Soon after Elles launch in Britain, Naomi Campbell then not yet 16, was spotted in Covent Garden by a talent scout, and Elles use of Campbell as a cover model in April 1986 helped to launch her career. Brampton opposed using models who were underweight. The word "diet" was banished and she ran features on "healthy eating plans" instead. After clashes with the publisher of the magazine, Hachette, Brampton left the company in 1989 to develop her career as a novelist and freelance writer. Management changed frequently and she had tired of the early mornings.

==Later life and career==
Brampton was appointed as the editor of Red magazine in November 1999. Red was then a fairly new title, which had launched in January 1998. It was thought at the time that Brampton had been appointed to the post to position the title for women over the age of 40. She remained in the post for about a year. At the time she was sacked in October 2000, it was asserted that her decision to run political articles, including interviews with Prime Minister Tony Blair and government minister Mo Mowlam had led to a decline in circulation.

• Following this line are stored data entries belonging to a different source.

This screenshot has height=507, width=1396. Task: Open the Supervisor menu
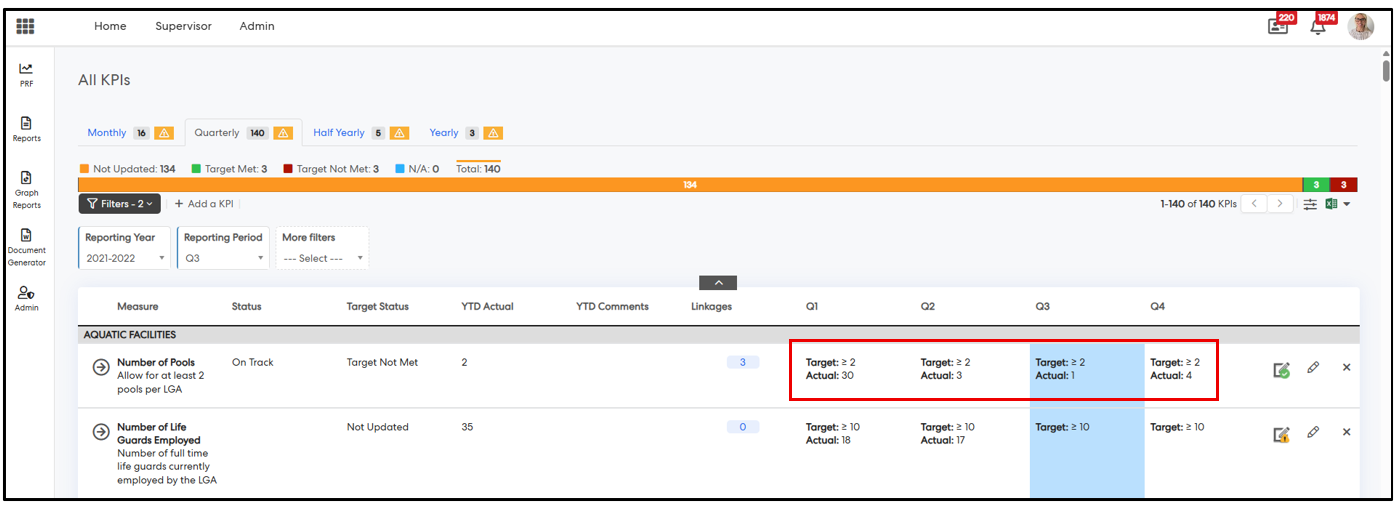click(183, 26)
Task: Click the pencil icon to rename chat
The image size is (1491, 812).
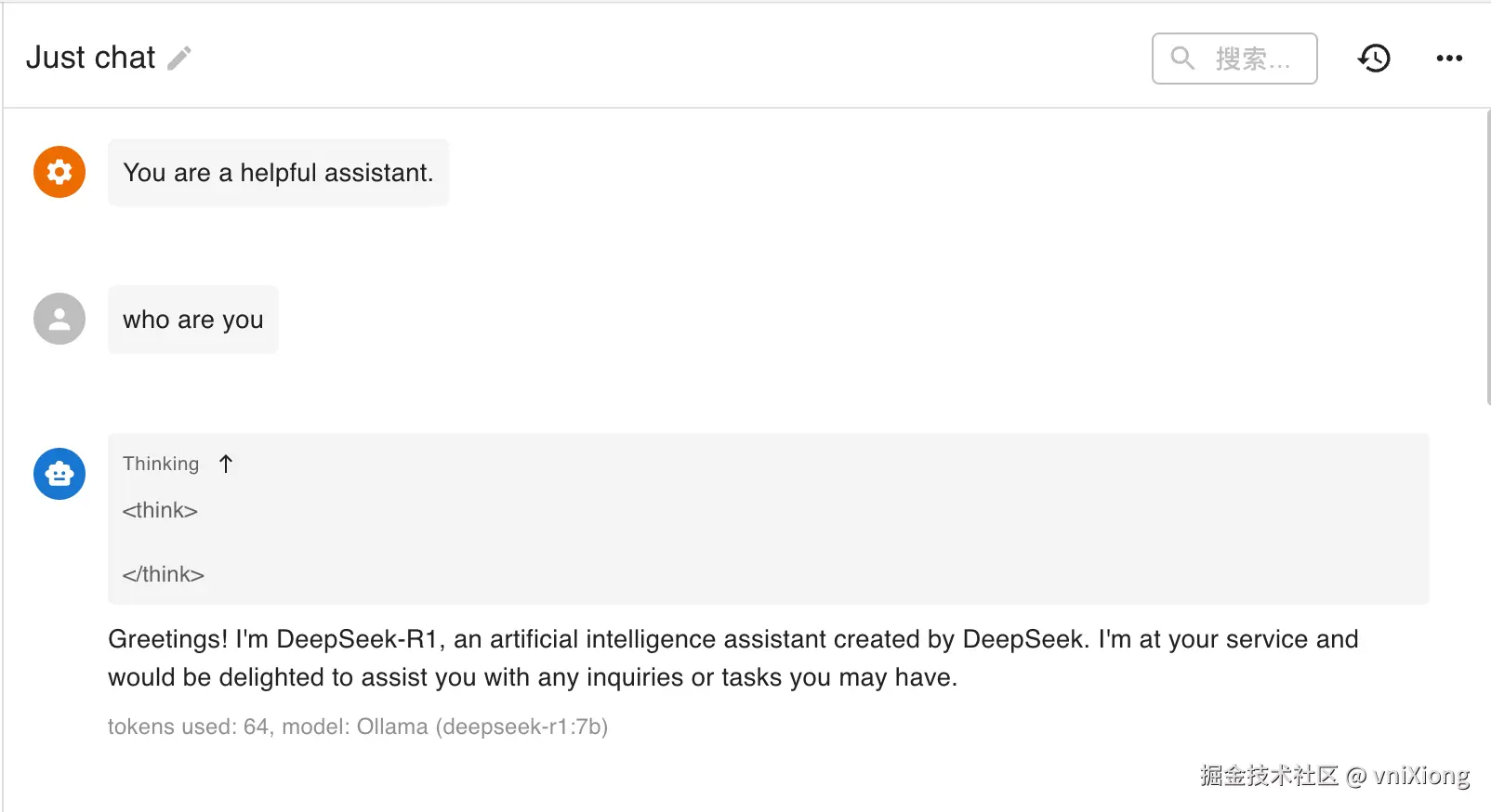Action: tap(179, 59)
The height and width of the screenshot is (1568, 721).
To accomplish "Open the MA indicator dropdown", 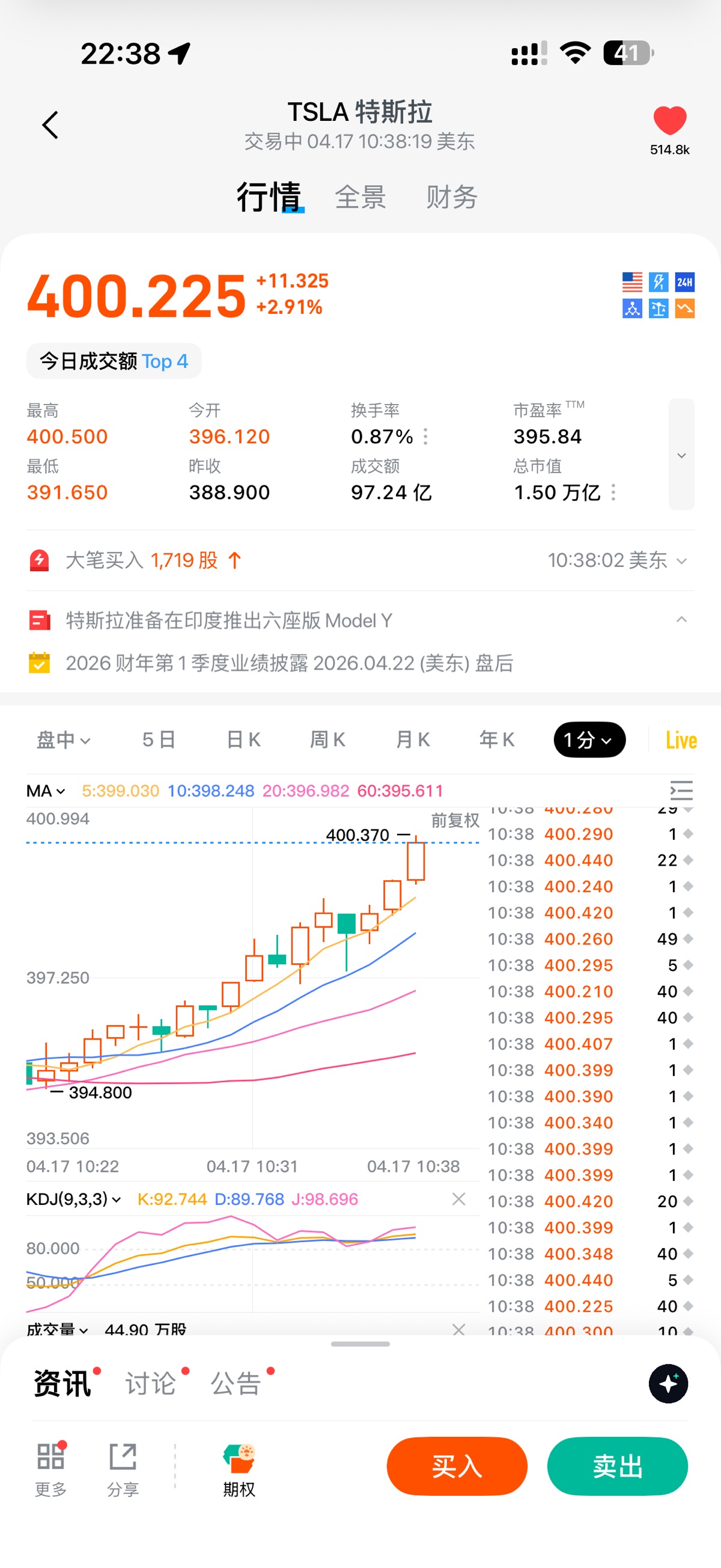I will tap(46, 791).
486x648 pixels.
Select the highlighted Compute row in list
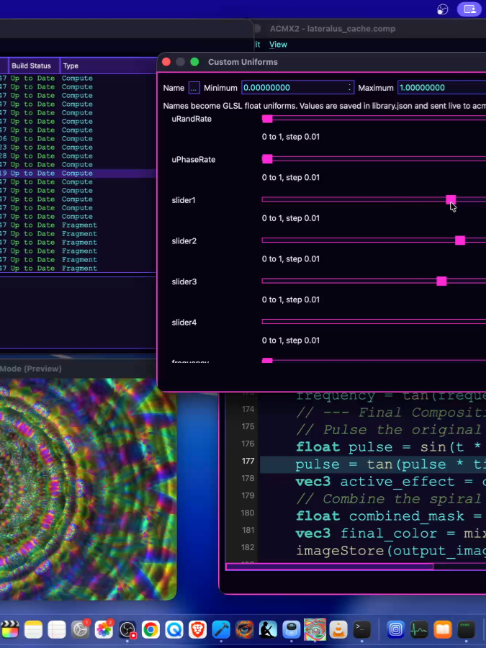click(x=78, y=173)
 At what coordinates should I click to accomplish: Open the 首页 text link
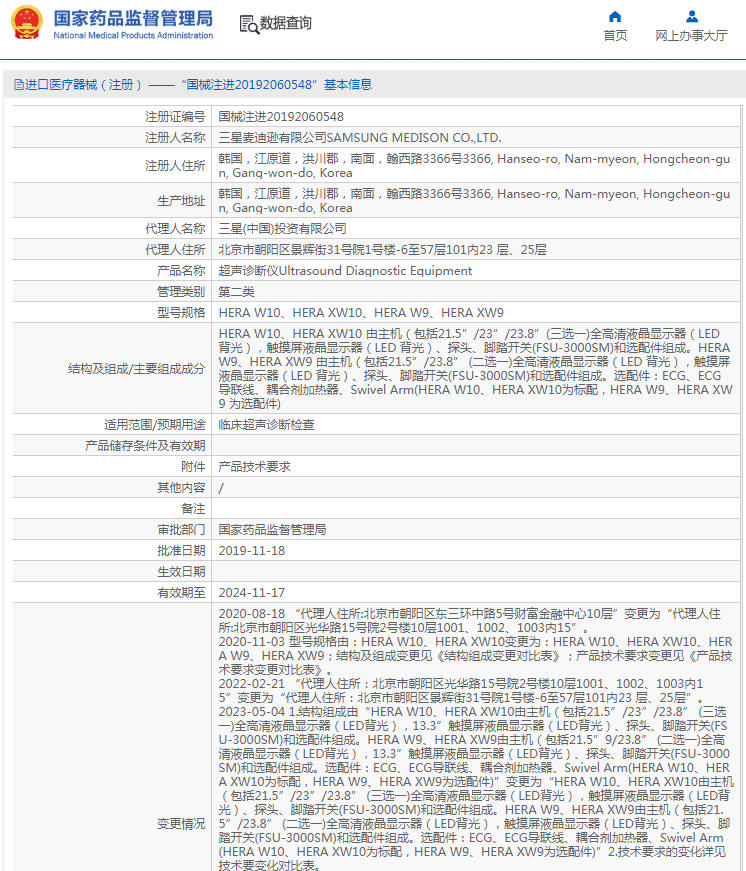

By January 2001, she had been diagnosed as suffering from clinical depression. A memoir, Shoot the Damn Dog (2008), a partial reference to Churchill's description of his depression as a "black dog", recounts Brampton's experience of the condition and periods as an in-patient. The journalist Simon Garfield, writing for The Observer commented that "her story is compelling and unflinching and she makes no claims that her descent and slow recovery will match those of others".

From 2006, she was an agony aunt for The Sunday Times Style supplement; her advice column called Aunt Sally was discontinued by the paper in 2014. After this she wrote a similar column for the Daily Mail. In this period, she also wrote for the women's magazine Psychologies and the gardening title Easy Living; she was a keen gardener. Her novels were Good Grief (1992), Lovesick, Concerning Lily, and Love, Always (2000).

==Personal life==
Brampton married and divorced three times. She was briefly married to the television and film director Nigel Cole, whose best known film is Calendar Girls (2003). Her second marriage was to the television producer and executive Jonathan Powell in 1990; the couple had a daughter, Molly, who now works in publishing. The marriage ended around 2000. Her third husband was Tom Wnek, who has been employed in ethical marketing. Brampton moved to St Leonards, East Sussex from London in 2010, after separating from her third husband.

==Death==
It is believed Brampton killed herself by "walk[ing] into the sea at St Leonards" on 10 May 2016. A spokesman for Sussex Police said there were no "suspicious circumstances". A letter from Brampton's psychiatrist, dated from 18 March 2016, stated that she was "in crisis" and that she had "disengaged" from local services and had "painted a very jaundiced view of them".

Her former husband, Nigel Cole, said he was "devastated" to hear his ex-wife had "lost her battle with depression". The inquest into her death agreed that it was her own choice to enter the sea, but said that the health services had "missed opportunities" to help her, describing several occasions when she approached doctors but was not helped appropriately.

The editor-in-chief of Elle at the time Brampton died, Lorraine Candy, wrote on the magazine's website that the magazine Brampton developed was a "breath of fresh air, mixing high street with high end, having a brave and sometimes contrary opinion, questioning the norm and championing new thinkers." Candy also wrote, "Smart, tough and stylish, Sally [Brampton] was also elegantly charming. She was a gentlewoman in the truest sense of the word, an Editor-in-Chief who discovered and nurtured new talent with the same enthusiasm as she nurtured her family and friends."